» What is needed
A word-for-word transcription of the records is required.

Input for this task: Begin

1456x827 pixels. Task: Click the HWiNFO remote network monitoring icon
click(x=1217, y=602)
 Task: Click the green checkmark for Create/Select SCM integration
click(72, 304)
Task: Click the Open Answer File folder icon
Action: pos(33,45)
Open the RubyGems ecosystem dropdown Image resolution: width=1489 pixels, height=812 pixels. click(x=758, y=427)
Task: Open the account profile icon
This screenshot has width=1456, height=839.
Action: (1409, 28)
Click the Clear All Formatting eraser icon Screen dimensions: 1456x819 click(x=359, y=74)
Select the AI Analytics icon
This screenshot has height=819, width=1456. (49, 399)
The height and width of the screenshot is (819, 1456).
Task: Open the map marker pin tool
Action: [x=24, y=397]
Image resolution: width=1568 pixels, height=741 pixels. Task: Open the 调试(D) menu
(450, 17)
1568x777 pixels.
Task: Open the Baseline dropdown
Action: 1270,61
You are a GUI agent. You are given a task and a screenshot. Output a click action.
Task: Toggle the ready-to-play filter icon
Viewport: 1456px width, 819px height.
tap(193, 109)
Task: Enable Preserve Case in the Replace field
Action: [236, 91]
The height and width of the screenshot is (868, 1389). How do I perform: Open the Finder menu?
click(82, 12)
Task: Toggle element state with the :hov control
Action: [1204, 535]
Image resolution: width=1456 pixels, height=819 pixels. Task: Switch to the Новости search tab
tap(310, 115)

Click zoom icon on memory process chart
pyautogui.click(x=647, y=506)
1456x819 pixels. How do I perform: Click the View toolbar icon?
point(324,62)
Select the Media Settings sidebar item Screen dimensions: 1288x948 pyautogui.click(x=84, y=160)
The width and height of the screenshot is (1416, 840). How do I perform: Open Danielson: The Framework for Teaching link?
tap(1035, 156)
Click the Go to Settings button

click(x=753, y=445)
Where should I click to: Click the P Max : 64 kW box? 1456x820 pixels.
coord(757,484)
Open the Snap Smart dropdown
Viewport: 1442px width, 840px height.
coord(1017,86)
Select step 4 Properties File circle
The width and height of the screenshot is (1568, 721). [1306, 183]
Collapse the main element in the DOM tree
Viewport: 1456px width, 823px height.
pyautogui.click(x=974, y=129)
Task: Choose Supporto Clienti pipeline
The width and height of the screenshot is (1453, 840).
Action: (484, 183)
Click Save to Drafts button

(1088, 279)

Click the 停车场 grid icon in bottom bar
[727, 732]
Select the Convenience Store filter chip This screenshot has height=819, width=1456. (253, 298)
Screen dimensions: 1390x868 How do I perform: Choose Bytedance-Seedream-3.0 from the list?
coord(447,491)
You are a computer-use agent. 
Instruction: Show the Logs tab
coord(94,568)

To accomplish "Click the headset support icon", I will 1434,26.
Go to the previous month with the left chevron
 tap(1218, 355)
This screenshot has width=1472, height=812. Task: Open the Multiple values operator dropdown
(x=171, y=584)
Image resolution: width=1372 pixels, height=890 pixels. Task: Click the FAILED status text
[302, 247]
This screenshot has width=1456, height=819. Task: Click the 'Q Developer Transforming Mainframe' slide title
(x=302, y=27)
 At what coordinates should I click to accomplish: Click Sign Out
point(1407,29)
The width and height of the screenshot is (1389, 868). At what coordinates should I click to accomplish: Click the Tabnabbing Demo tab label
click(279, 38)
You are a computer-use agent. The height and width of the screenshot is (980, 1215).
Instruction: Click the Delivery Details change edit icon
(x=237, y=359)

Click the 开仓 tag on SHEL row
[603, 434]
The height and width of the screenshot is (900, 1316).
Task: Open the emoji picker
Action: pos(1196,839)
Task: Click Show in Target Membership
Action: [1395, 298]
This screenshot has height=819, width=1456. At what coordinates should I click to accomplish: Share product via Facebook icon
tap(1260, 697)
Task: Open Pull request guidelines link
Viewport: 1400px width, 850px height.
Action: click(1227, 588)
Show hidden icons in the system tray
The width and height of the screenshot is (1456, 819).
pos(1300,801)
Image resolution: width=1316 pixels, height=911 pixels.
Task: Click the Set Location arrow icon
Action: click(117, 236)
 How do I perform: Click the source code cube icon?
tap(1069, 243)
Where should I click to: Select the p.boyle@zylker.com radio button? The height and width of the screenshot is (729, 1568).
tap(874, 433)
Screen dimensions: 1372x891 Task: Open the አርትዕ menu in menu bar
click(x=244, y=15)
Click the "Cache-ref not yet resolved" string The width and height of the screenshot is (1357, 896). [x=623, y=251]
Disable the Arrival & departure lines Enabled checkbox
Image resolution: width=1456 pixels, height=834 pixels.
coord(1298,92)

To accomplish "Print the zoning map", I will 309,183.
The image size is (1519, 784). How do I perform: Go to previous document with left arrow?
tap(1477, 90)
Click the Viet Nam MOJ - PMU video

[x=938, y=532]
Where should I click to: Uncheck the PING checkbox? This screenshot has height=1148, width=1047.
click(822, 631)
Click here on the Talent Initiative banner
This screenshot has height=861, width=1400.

Input for this task: End

» Exercise output
1456x827 pixels. Task: Click the HWiNFO remote network monitoring icon
click(x=1217, y=602)
 Task: Click the green checkmark for Create/Select SCM integration
click(72, 304)
Task: Click the Open Answer File folder icon
Action: pos(33,45)
Open the RubyGems ecosystem dropdown Image resolution: width=1489 pixels, height=812 pixels. click(x=758, y=427)
Task: Open the account profile icon
This screenshot has width=1456, height=839.
Action: (1409, 28)
Click the Clear All Formatting eraser icon Screen dimensions: 1456x819 click(x=359, y=74)
Select the AI Analytics icon
This screenshot has height=819, width=1456. (49, 399)
The height and width of the screenshot is (819, 1456).
Task: Open the map marker pin tool
Action: [x=24, y=397]
Image resolution: width=1568 pixels, height=741 pixels. Task: Open the 调试(D) menu
(450, 17)
1568x777 pixels.
Task: Open the Baseline dropdown
Action: 1270,61
You are a GUI agent. You are given a task and a screenshot. Output a click action.
Task: Toggle the ready-to-play filter icon
Viewport: 1456px width, 819px height.
tap(193, 109)
Task: Enable Preserve Case in the Replace field
Action: [236, 91]
The height and width of the screenshot is (868, 1389). How do I perform: Open the Finder menu?
click(82, 12)
Task: Toggle element state with the :hov control
Action: [1204, 535]
Image resolution: width=1456 pixels, height=819 pixels. Task: Switch to the Новости search tab
tap(310, 115)

Click zoom icon on memory process chart
pyautogui.click(x=647, y=506)
1456x819 pixels. How do I perform: Click the View toolbar icon?
point(324,62)
Select the Media Settings sidebar item Screen dimensions: 1288x948 pyautogui.click(x=84, y=160)
The width and height of the screenshot is (1416, 840). How do I perform: Open Danielson: The Framework for Teaching link?
tap(1035, 156)
Click the Go to Settings button

click(x=753, y=445)
Where should I click to: Click the P Max : 64 kW box? 1456x820 pixels.
coord(757,484)
Open the Snap Smart dropdown
Viewport: 1442px width, 840px height.
coord(1017,86)
Select step 4 Properties File circle
The width and height of the screenshot is (1568, 721). [1306, 183]
Collapse the main element in the DOM tree
Viewport: 1456px width, 823px height.
pyautogui.click(x=974, y=129)
Task: Choose Supporto Clienti pipeline
The width and height of the screenshot is (1453, 840).
Action: (484, 183)
Click Save to Drafts button

(1088, 279)

Click the 停车场 grid icon in bottom bar
[727, 732]
Select the Convenience Store filter chip This screenshot has height=819, width=1456. (253, 298)
Screen dimensions: 1390x868 How do I perform: Choose Bytedance-Seedream-3.0 from the list?
coord(447,491)
You are a computer-use agent. 
Instruction: Show the Logs tab
coord(94,568)

To accomplish "Click the headset support icon", I will 1434,26.
Go to the previous month with the left chevron
 tap(1218, 355)
This screenshot has width=1472, height=812. Task: Open the Multiple values operator dropdown
(x=171, y=584)
Image resolution: width=1372 pixels, height=890 pixels. Task: Click the FAILED status text
[302, 247]
This screenshot has width=1456, height=819. Task: Click the 'Q Developer Transforming Mainframe' slide title
(x=302, y=27)
 At what coordinates should I click to accomplish: Click Sign Out
point(1407,29)
The width and height of the screenshot is (1389, 868). At what coordinates should I click to accomplish: Click the Tabnabbing Demo tab label
click(279, 38)
You are a computer-use agent. The height and width of the screenshot is (980, 1215).
Instruction: Click the Delivery Details change edit icon
(x=237, y=359)

Click the 开仓 tag on SHEL row
[603, 434]
The height and width of the screenshot is (900, 1316).
Task: Open the emoji picker
Action: pos(1196,839)
Task: Click Show in Target Membership
Action: [1395, 298]
This screenshot has height=819, width=1456. At what coordinates should I click to accomplish: Share product via Facebook icon
tap(1260, 697)
Task: Open Pull request guidelines link
Viewport: 1400px width, 850px height.
Action: click(1227, 588)
Show hidden icons in the system tray
The width and height of the screenshot is (1456, 819).
pos(1300,801)
Image resolution: width=1316 pixels, height=911 pixels.
Task: Click the Set Location arrow icon
Action: click(117, 236)
 How do I perform: Click the source code cube icon?
tap(1069, 243)
Where should I click to: Select the p.boyle@zylker.com radio button? The height and width of the screenshot is (729, 1568).
tap(874, 433)
Screen dimensions: 1372x891 Task: Open the አርትዕ menu in menu bar
click(x=244, y=15)
Click the "Cache-ref not yet resolved" string The width and height of the screenshot is (1357, 896). [x=623, y=251]
Disable the Arrival & departure lines Enabled checkbox
Image resolution: width=1456 pixels, height=834 pixels.
coord(1298,92)

To accomplish "Print the zoning map", I will 309,183.
The image size is (1519, 784). How do I perform: Go to previous document with left arrow?
tap(1477, 90)
Click the Viet Nam MOJ - PMU video

[x=938, y=532]
Where should I click to: Uncheck the PING checkbox? This screenshot has height=1148, width=1047.
click(822, 631)
Click here on the Talent Initiative banner
This screenshot has height=861, width=1400.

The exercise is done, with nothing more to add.